PROBLEM:
Can you echo each of the entries below back line for line, with no changes?
>>>
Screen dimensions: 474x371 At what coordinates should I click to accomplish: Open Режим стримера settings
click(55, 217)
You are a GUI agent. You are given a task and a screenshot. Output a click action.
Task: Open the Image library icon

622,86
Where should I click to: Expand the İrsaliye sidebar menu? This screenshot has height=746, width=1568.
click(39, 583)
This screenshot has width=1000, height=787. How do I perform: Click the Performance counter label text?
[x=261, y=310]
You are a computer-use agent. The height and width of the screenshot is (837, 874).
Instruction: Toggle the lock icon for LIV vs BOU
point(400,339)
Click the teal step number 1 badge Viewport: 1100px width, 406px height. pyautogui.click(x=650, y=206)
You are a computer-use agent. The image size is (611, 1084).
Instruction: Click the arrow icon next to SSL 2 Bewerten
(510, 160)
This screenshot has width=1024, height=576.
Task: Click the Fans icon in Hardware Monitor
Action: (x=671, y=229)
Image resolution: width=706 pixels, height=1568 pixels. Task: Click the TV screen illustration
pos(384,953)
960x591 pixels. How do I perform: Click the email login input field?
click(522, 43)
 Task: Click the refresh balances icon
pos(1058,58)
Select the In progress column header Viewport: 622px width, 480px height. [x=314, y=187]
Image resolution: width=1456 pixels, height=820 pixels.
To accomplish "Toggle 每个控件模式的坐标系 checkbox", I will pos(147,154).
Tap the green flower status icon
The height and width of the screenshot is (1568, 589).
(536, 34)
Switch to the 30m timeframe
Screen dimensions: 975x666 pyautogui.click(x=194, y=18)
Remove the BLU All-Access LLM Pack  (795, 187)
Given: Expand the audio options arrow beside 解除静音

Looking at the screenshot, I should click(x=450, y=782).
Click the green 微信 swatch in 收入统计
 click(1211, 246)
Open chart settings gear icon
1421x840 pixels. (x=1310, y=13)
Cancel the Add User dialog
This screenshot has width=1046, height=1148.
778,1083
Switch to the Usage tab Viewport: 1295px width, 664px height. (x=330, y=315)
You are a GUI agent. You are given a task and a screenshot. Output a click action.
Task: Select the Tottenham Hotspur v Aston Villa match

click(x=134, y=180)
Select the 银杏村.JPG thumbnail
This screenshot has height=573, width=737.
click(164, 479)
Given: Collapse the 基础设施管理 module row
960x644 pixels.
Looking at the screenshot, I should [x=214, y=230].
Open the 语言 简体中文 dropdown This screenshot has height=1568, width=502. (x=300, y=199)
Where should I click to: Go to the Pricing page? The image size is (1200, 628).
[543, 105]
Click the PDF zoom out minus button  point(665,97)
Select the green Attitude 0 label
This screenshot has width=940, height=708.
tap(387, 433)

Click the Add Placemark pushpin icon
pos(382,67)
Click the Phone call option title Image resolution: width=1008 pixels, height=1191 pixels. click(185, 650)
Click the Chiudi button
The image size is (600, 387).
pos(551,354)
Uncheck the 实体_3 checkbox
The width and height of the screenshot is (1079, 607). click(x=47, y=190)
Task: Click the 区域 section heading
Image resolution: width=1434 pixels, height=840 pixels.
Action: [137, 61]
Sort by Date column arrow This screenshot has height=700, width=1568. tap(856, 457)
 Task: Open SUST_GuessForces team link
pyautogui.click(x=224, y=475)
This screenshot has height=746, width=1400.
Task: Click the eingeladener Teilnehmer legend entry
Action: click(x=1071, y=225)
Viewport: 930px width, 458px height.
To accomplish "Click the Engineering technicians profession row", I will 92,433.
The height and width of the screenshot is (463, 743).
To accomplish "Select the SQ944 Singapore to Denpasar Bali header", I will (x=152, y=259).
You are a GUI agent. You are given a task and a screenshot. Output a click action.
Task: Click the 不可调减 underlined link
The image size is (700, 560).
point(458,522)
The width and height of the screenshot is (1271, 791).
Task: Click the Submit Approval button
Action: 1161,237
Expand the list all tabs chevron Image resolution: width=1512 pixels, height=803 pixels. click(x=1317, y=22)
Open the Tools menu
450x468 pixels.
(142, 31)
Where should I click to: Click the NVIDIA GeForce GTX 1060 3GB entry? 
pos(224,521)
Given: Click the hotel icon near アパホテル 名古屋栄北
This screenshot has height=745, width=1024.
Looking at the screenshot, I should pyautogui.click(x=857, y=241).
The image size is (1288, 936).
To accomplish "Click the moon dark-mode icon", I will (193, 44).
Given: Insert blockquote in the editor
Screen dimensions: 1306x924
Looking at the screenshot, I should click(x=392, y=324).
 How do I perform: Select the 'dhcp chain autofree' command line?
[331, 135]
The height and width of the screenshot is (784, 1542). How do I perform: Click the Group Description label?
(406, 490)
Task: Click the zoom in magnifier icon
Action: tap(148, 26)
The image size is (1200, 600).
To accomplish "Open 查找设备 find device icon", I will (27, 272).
<<<
ANSWER IN FULL:
Screen dimensions: 474x371 At what coordinates should I click to accomplish: Open Режим стримера settings
click(55, 217)
You are a GUI agent. You are given a task and a screenshot. Output a click action.
Task: Open the Image library icon

622,86
Where should I click to: Expand the İrsaliye sidebar menu? This screenshot has height=746, width=1568.
click(39, 583)
This screenshot has width=1000, height=787. How do I perform: Click the Performance counter label text?
[x=261, y=310]
You are a computer-use agent. The height and width of the screenshot is (837, 874).
Instruction: Toggle the lock icon for LIV vs BOU
point(400,339)
Click the teal step number 1 badge Viewport: 1100px width, 406px height. pyautogui.click(x=650, y=206)
You are a computer-use agent. The image size is (611, 1084).
Instruction: Click the arrow icon next to SSL 2 Bewerten
(510, 160)
This screenshot has width=1024, height=576.
Task: Click the Fans icon in Hardware Monitor
Action: (x=671, y=229)
Image resolution: width=706 pixels, height=1568 pixels. Task: Click the TV screen illustration
pos(384,953)
960x591 pixels. How do I perform: Click the email login input field?
click(522, 43)
 Task: Click the refresh balances icon
pos(1058,58)
Select the In progress column header Viewport: 622px width, 480px height. [x=314, y=187]
Image resolution: width=1456 pixels, height=820 pixels.
To accomplish "Toggle 每个控件模式的坐标系 checkbox", I will pos(147,154).
Tap the green flower status icon
The height and width of the screenshot is (1568, 589).
(536, 34)
Switch to the 30m timeframe
Screen dimensions: 975x666 pyautogui.click(x=194, y=18)
Remove the BLU All-Access LLM Pack  (795, 187)
Given: Expand the audio options arrow beside 解除静音

Looking at the screenshot, I should click(x=450, y=782).
Click the green 微信 swatch in 收入统计
 click(1211, 246)
Open chart settings gear icon
1421x840 pixels. (x=1310, y=13)
Cancel the Add User dialog
This screenshot has width=1046, height=1148.
778,1083
Switch to the Usage tab Viewport: 1295px width, 664px height. (x=330, y=315)
You are a GUI agent. You are given a task and a screenshot. Output a click action.
Task: Select the Tottenham Hotspur v Aston Villa match

click(x=134, y=180)
Select the 银杏村.JPG thumbnail
This screenshot has height=573, width=737.
click(164, 479)
Given: Collapse the 基础设施管理 module row
960x644 pixels.
Looking at the screenshot, I should [x=214, y=230].
Open the 语言 简体中文 dropdown This screenshot has height=1568, width=502. (x=300, y=199)
Where should I click to: Go to the Pricing page? The image size is (1200, 628).
[543, 105]
Click the PDF zoom out minus button  point(665,97)
Select the green Attitude 0 label
This screenshot has width=940, height=708.
tap(387, 433)

Click the Add Placemark pushpin icon
pos(382,67)
Click the Phone call option title Image resolution: width=1008 pixels, height=1191 pixels. click(185, 650)
Click the Chiudi button
The image size is (600, 387).
pos(551,354)
Uncheck the 实体_3 checkbox
The width and height of the screenshot is (1079, 607). click(x=47, y=190)
Task: Click the 区域 section heading
Image resolution: width=1434 pixels, height=840 pixels.
Action: [137, 61]
Sort by Date column arrow This screenshot has height=700, width=1568. tap(856, 457)
 Task: Open SUST_GuessForces team link
pyautogui.click(x=224, y=475)
This screenshot has height=746, width=1400.
Task: Click the eingeladener Teilnehmer legend entry
Action: click(x=1071, y=225)
Viewport: 930px width, 458px height.
To accomplish "Click the Engineering technicians profession row", I will 92,433.
The height and width of the screenshot is (463, 743).
To accomplish "Select the SQ944 Singapore to Denpasar Bali header", I will (x=152, y=259).
You are a GUI agent. You are given a task and a screenshot. Output a click action.
Task: Click the 不可调减 underlined link
The image size is (700, 560).
point(458,522)
The width and height of the screenshot is (1271, 791).
Task: Click the Submit Approval button
Action: 1161,237
Expand the list all tabs chevron Image resolution: width=1512 pixels, height=803 pixels. click(x=1317, y=22)
Open the Tools menu
450x468 pixels.
(142, 31)
Where should I click to: Click the NVIDIA GeForce GTX 1060 3GB entry? 
pos(224,521)
Given: Click the hotel icon near アパホテル 名古屋栄北
This screenshot has height=745, width=1024.
Looking at the screenshot, I should pyautogui.click(x=857, y=241).
The image size is (1288, 936).
To accomplish "Click the moon dark-mode icon", I will (193, 44).
Given: Insert blockquote in the editor
Screen dimensions: 1306x924
Looking at the screenshot, I should click(x=392, y=324).
 How do I perform: Select the 'dhcp chain autofree' command line?
[331, 135]
The height and width of the screenshot is (784, 1542). How do I perform: Click the Group Description label?
(406, 490)
Task: Click the zoom in magnifier icon
Action: tap(148, 26)
The image size is (1200, 600).
To accomplish "Open 查找设备 find device icon", I will (27, 272).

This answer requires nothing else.